Designing New Drug Nanocarriers
18 Jun, 2007 03:43 pm
The formulation of safe and efficient controlled drug delivery is an extremely important research topic. In particular, it is an ambitious goal for many research groups to enhance the encapsulation of poorly water-soluble anticancer and antifungal drugs. The motivation to carry out such investigations on the formulation of new powerful and safe drug delivery systems is stimulated by the urgent needs for curing serious life-threatening diseases without side-effects and thus saving life of many patients.

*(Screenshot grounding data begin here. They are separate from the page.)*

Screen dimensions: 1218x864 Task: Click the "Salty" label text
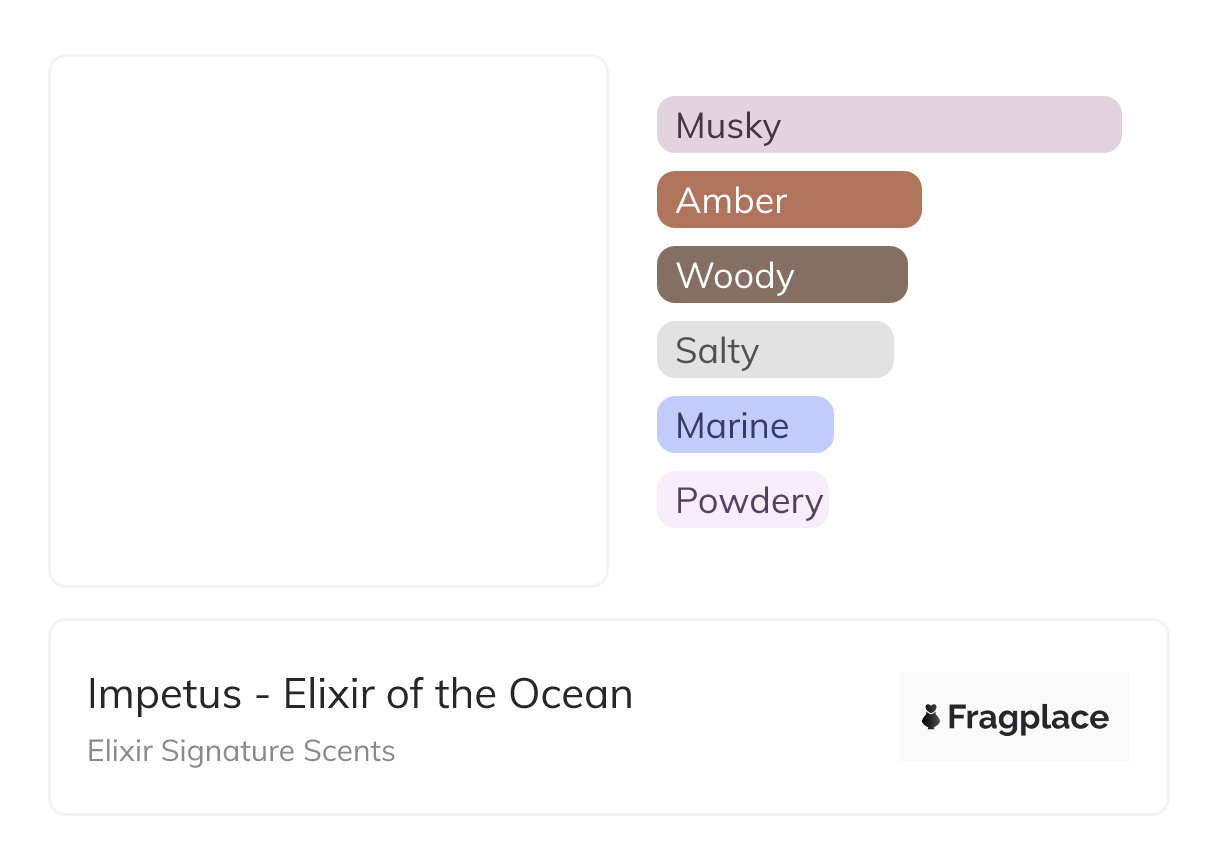[x=717, y=351]
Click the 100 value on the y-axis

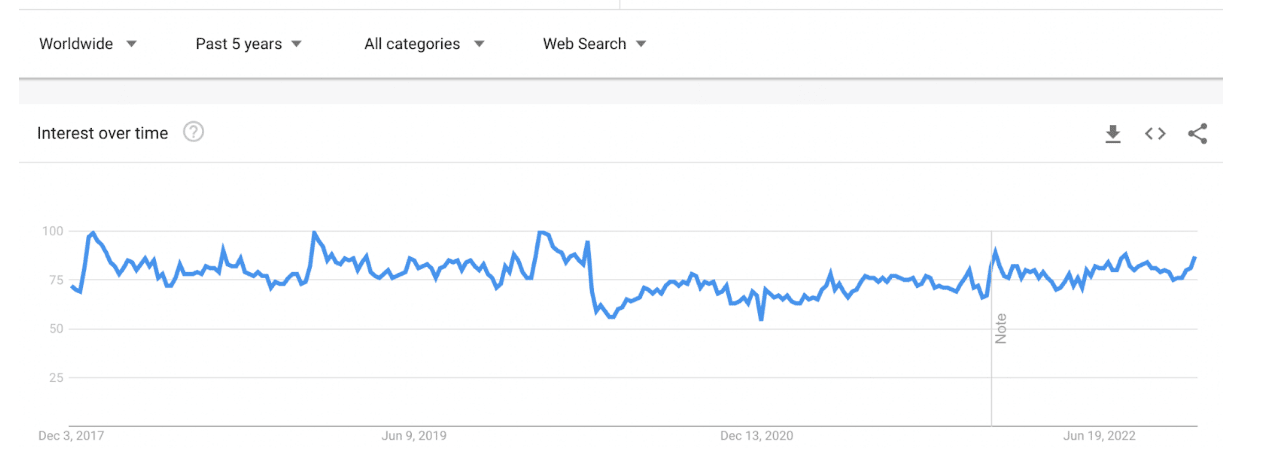52,231
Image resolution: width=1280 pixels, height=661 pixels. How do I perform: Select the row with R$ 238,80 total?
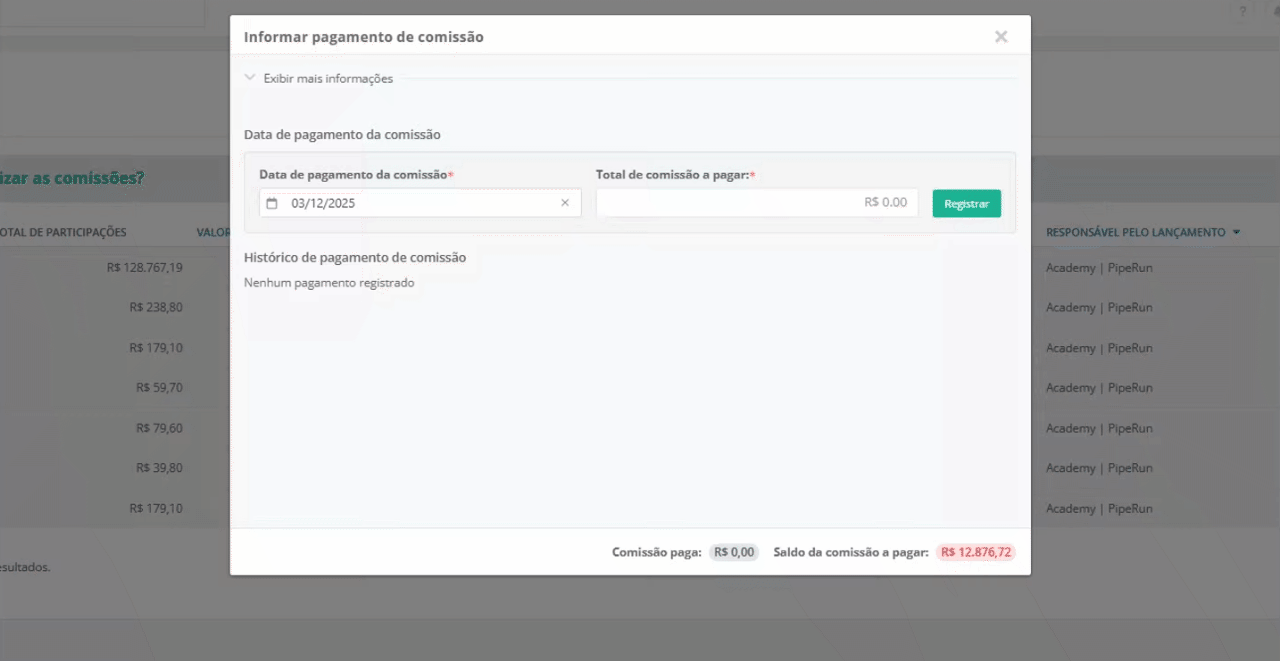pos(156,308)
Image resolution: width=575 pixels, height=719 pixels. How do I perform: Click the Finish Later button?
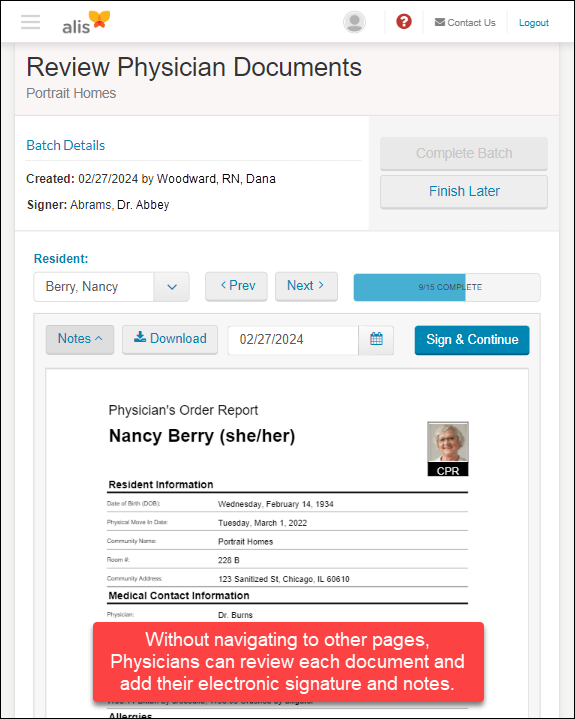(464, 192)
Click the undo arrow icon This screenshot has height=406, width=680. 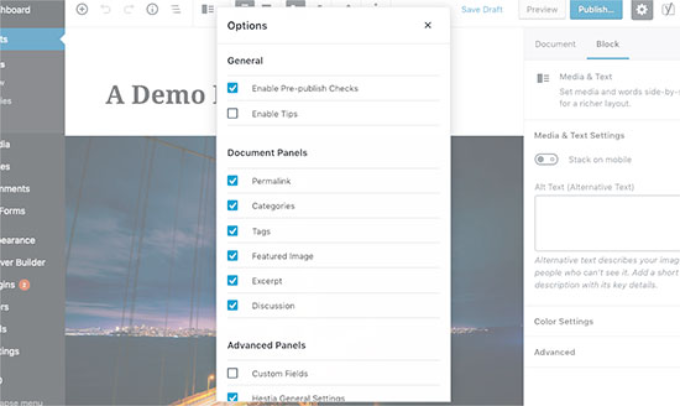click(x=105, y=10)
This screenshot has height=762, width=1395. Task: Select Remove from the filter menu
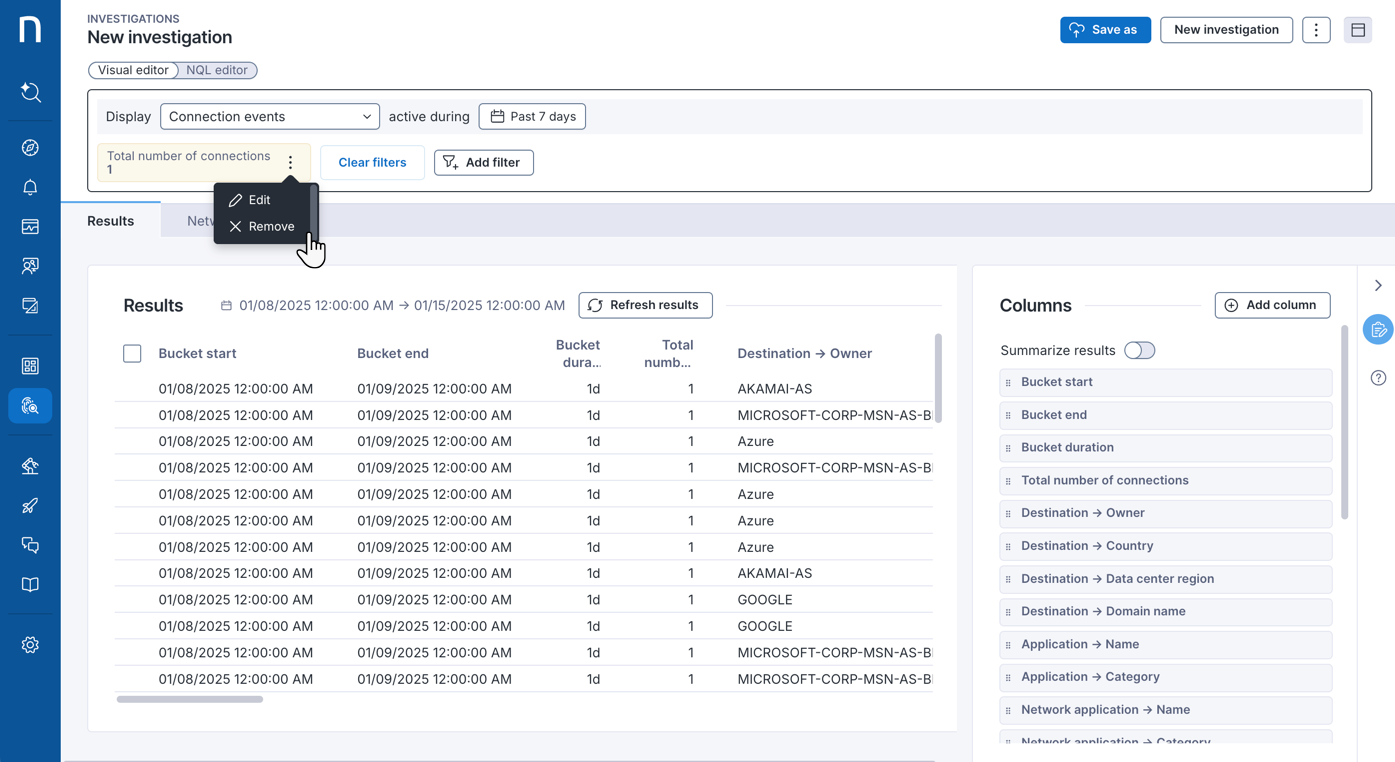point(262,227)
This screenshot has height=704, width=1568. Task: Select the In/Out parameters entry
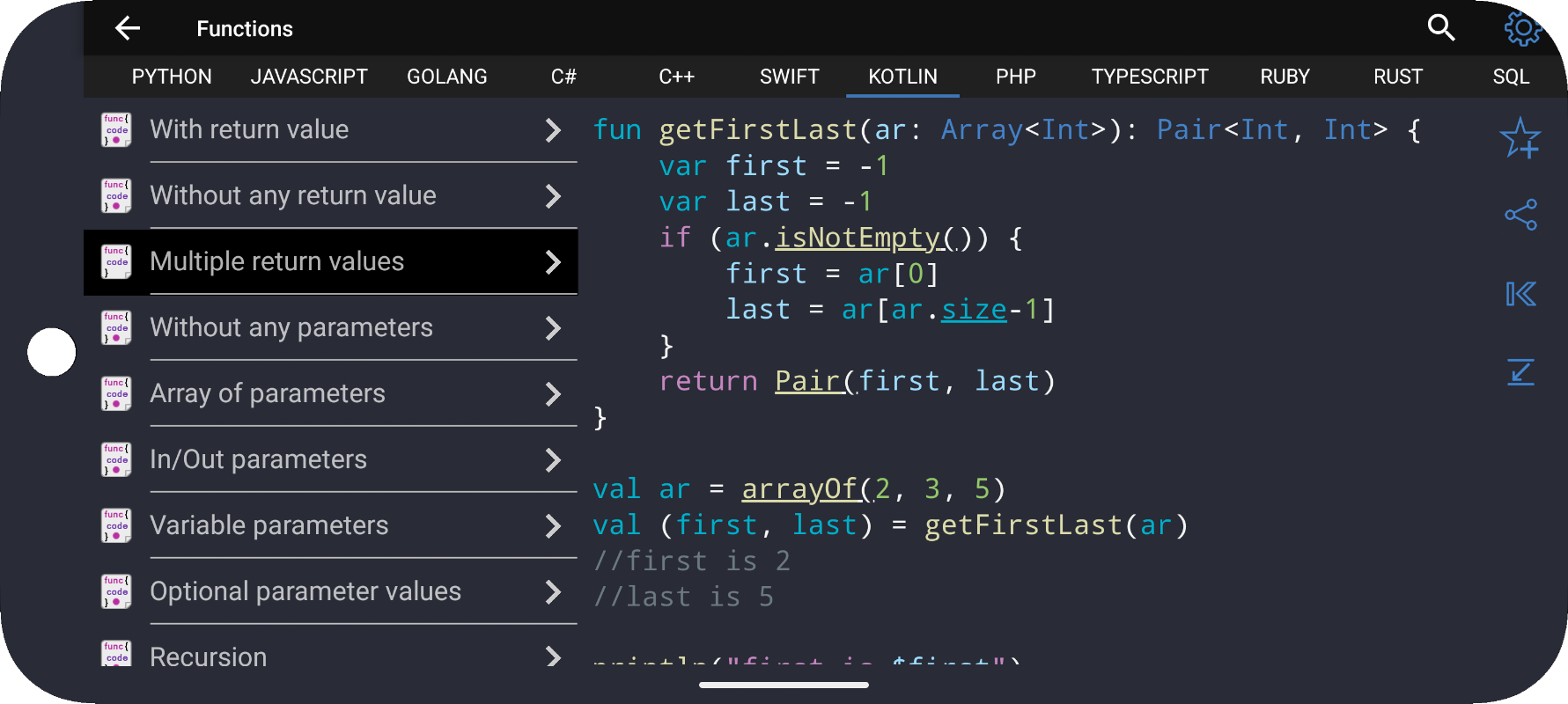(x=331, y=459)
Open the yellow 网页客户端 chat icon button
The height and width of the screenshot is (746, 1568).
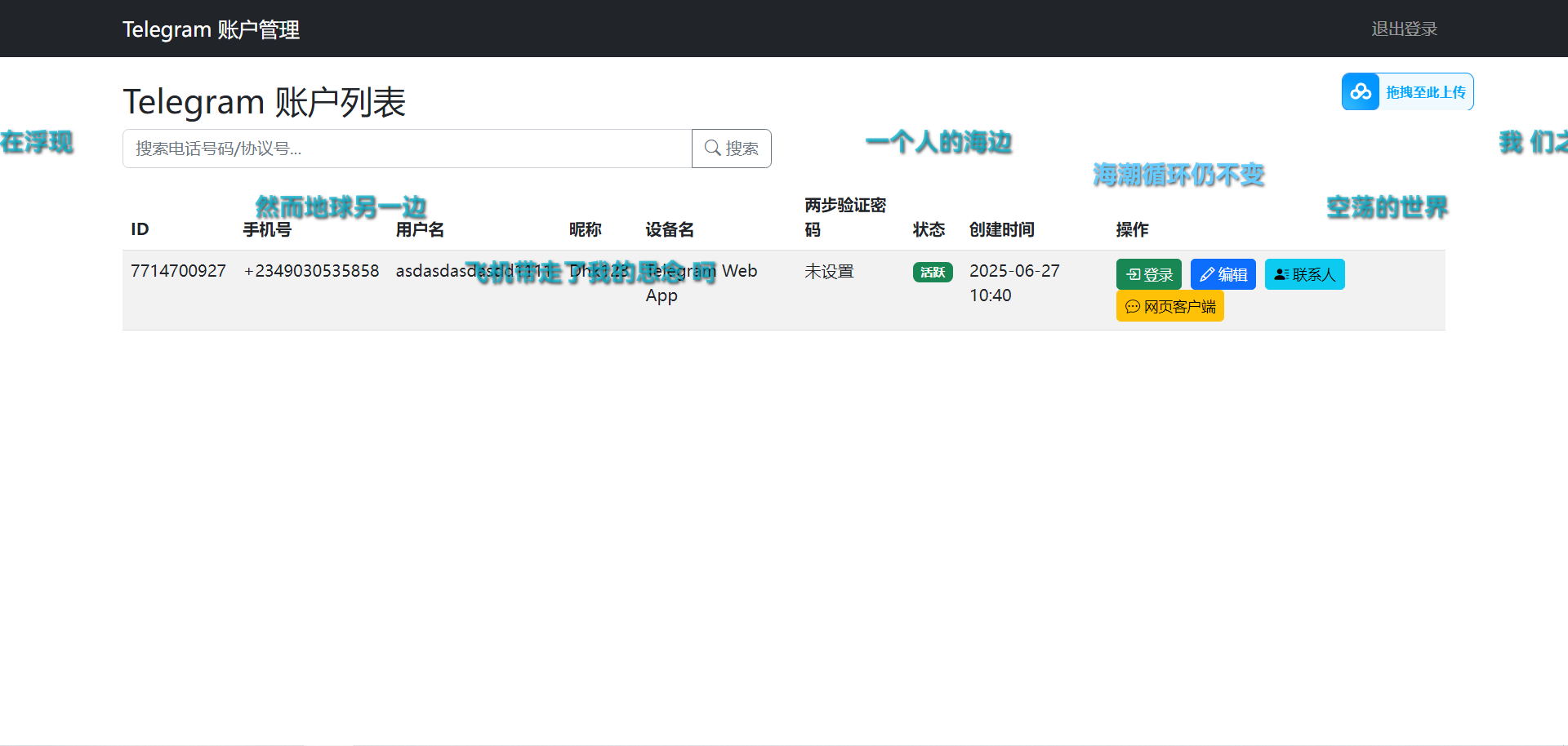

In a recent study entitled “Tuning Curvature and Stability of Monoolein Bilayers by Designer Lipid-Like Peptide Surfactants”* the researchers Anan Yaghmur, Michael Rappolt and Peter Laggner from the Institute of Biophysics and Nanosystems Research (IBN), Austrian Academy of Sciences and Shuguang Zhang from the Centre for Biomedical Engineering, Massachusetts Institute of Technology, Cambridge (USA) provide you a glimpse about the designer lipid-like peptide interactions, which could be important for improving the efficiency of lipidic nanocarriers in various pharmaceutical applications. These peptides represent a new class of man-made materials produced by using common amino acids, the same basic molecules as found for instance in meat, beans or fruits. As shown in Figure 1 (parts A-C), the investigated lipid nanostructures can be considered as complex nanosponges built up by thousands and thousands of interconnected nanotubes (one nanometer equals one-billionth of a meter). Now, by inserting man-made designer peptides they demonstrate that is possible to control the pore size, the porosity, and also to manipulate the surface charge density within such nanosponges. This in turn provides new opportunities such as the encapsulation of various types of drugs.
The lipid-like peptides are designer molecules composed of both water-loving and water-hating parts (Figure 1, parts D & E). They are attractive for solubilizing membrane proteins and enzymes, and as now summarized schematically in Figure 2, can be utilized to optimize the properties of the lipidic nanocarriers. Dr. Anan Yaghmur, first author of the study, states on the study “already the addition of small amounts of designer lipid-like peptides is sufficient to form systems with excellent potential for various biotechnological applications such as the encapsulation of water-insoluble drugs and the delivery of biological active materials.” Shuguang Zhang of MIT, a co-author adds, “this is a systematic study to combine peptides with lipid molecules. People have been curious about if these similar molecules can interact. This study provided the first answer.” “Since these lipid-like peptides can be designed, just like to design an elegant watch, an art object, a music instrument, a ski, or a pair of sunglasses, we have the ultimate control to the outcome of the structure and their properties”, Zhang further comments.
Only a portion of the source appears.